I wouldn't call this cheating though. Audio compression makes use of the mental way we perceive sound. If a sound artefact is perceived to sound more clear when it is louder compared to another one with the same compression bitrate yet less volume I would say this falls into the category psychoaccoustic compression


If simply turning up the volume made it easier to understand the speech, then not turning up the volume on the other codecs would make for an unfair comparison.


Off topic but how do you put images on ipfs and what’s the advantage over e.g. Imgur?


Cloudflare are kindly hosting [1] a free HTTP gateway for the IPFS [2] network. So I can host an image myself on a server with IPFS, and Cloudflare will cache it for me. This is better than Imgur because the latter has been redirecting users to annoying "social" pages with ads instead of showing them the actual image, at least in some cases. I also can't be sure whether Imgur recompresses your uploads or not - I assume they usually do.

It's also more generally useful because I can host other files too, not just images.

[1] https://www.cloudflare.com/distributed-web-gateway/

[2] https://ipfs.io/


Is hosting the image yourself, on like a $5 Digital Ocean Droplet and a $10 personal domain, out of the question? This would seem to be the ideal situation in terms of simple, decentralized file hosting solution. What are the downsides of this approach?

(I can imagine a server package that can modify index.html sub-resource URLs depending on current server load, preferring private, locally hosted sub-resources but willing to use 3rd party solutions like Cloudflare, too, if required by a black swan event.)


Out of the question? No. As convenient as running one command on a desktop computer? Also no.

> the ideal situation in terms of simple, decentralized file hosting solution

Not sure what you mean by "decentralized" if you are in fact hosting it yourself.

> What are the downsides of this approach?

Well, for the casual person it has the obvious downside that you have to have your own VPS. Most people don't have those. Even if you do, IPFS has a couple of advantages: you can host images anonymously, and anyone anywhere in the world can "pin" the image to make sure it stays live. If you're using a server and you forget to pay DO your $5 one month, all your images go poof into the ether.


There's also https://imgz.org, that doesn't have annoying social stuff (I made it specifically for that!).


I keep getting 524 errors when trying to access files I uploaded. What am I doing wrong?


Not OP, and I haven't done it myself yet, but it makes a lot of sense. It's basically free image hosting if you can get the file cached by Cloudflare.

Imgur these days is slow and riddled by ads. A page show will sometimes load many times the image size in Javascript, stylesheets and images. It also doesn't allow the user to just view the raw image, going as far as redirecting requests to the raw image to a web page if you directly access the URL.

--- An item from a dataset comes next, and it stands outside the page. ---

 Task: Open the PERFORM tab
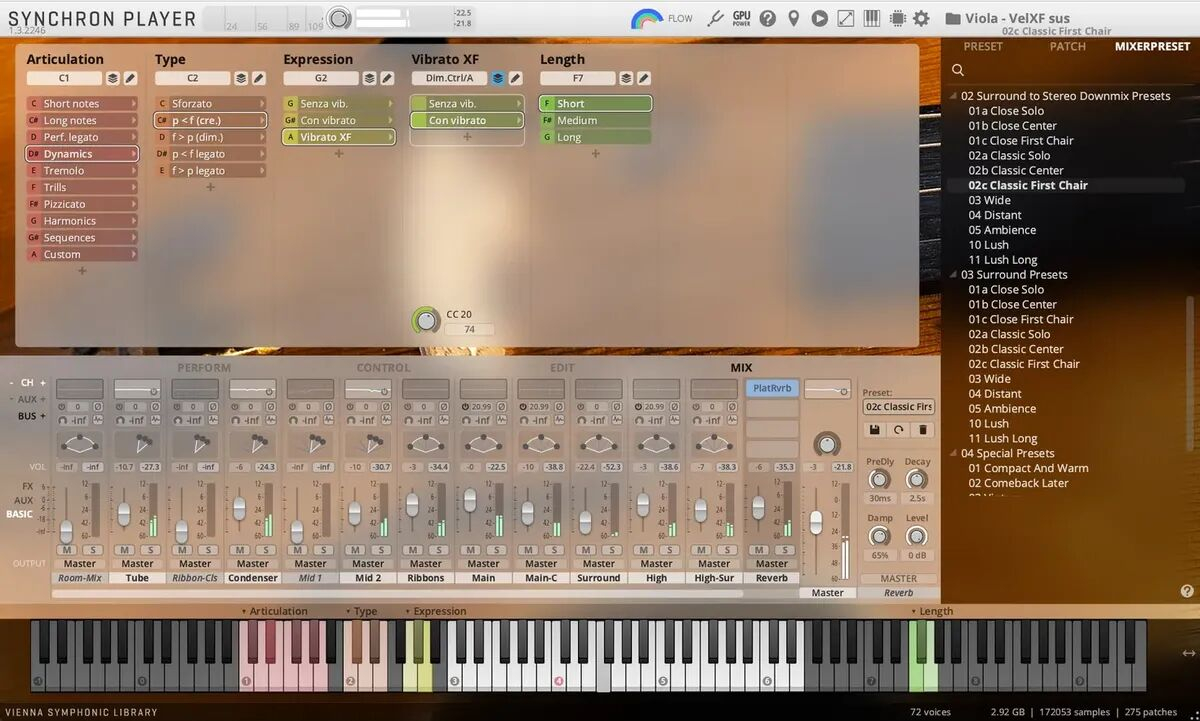204,368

The only downside I see is that the URL is less user friendly without the IPFS toolset installed. Sounds like a pretty good idea to me.


Are these imgur problems a USA thing? Because I literally never had any of the behavior described. Direct image links always go to the image, there is no JS or HTML or anything.

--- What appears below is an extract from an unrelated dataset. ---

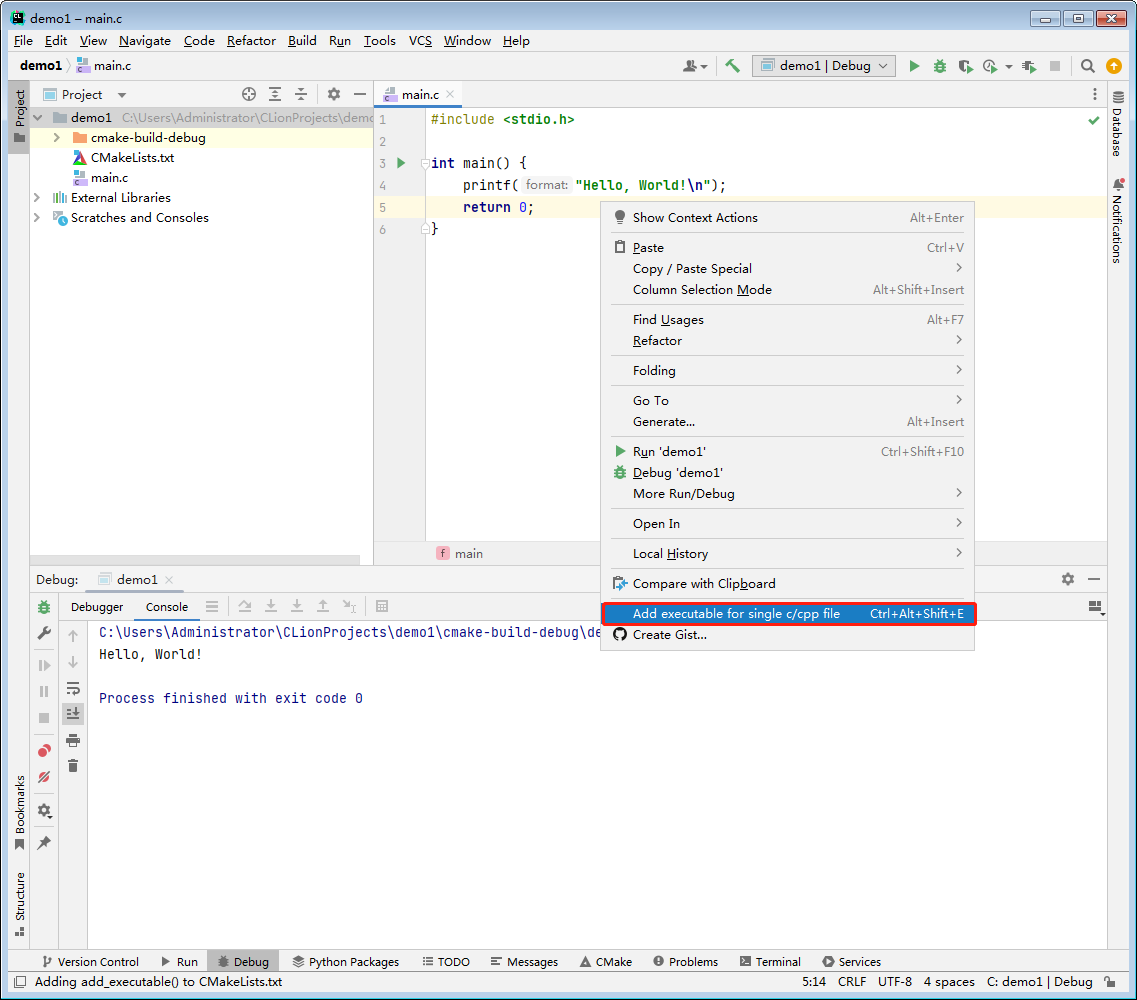The image size is (1137, 1000).
Task: Click the Project panel settings gear
Action: pos(334,94)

Yep same here. Maybe the issue is about non-direct links, but it could be that imgur changes what it responds with depending on the request. If the url ends with .jpg it can still serve an HTML page.


If you upload and then link to an image on Imgur and the person clicking the link has not run Imgur's javascript yet within $timeperiod, the image will not display. Instead you'll be given javascript to run.

Cloudflare as a gateway is distasteful and this won't last long, but for now at least when you click an ipfs image over cloudflare you get an image and not javascript code.


Why is CF distasteful?


Not OP but I assume because it kind of defets the purpose of IPFS. IPFS is all about links that refer to content and not location, a cloudflare link is now back to a location and when the cf mirror goes down, the link will be broken.

But its also the only way normal users can see the content.


I lowered the volume on the Lyra one and the sound is still clearly WAY MORE clearer than the other two.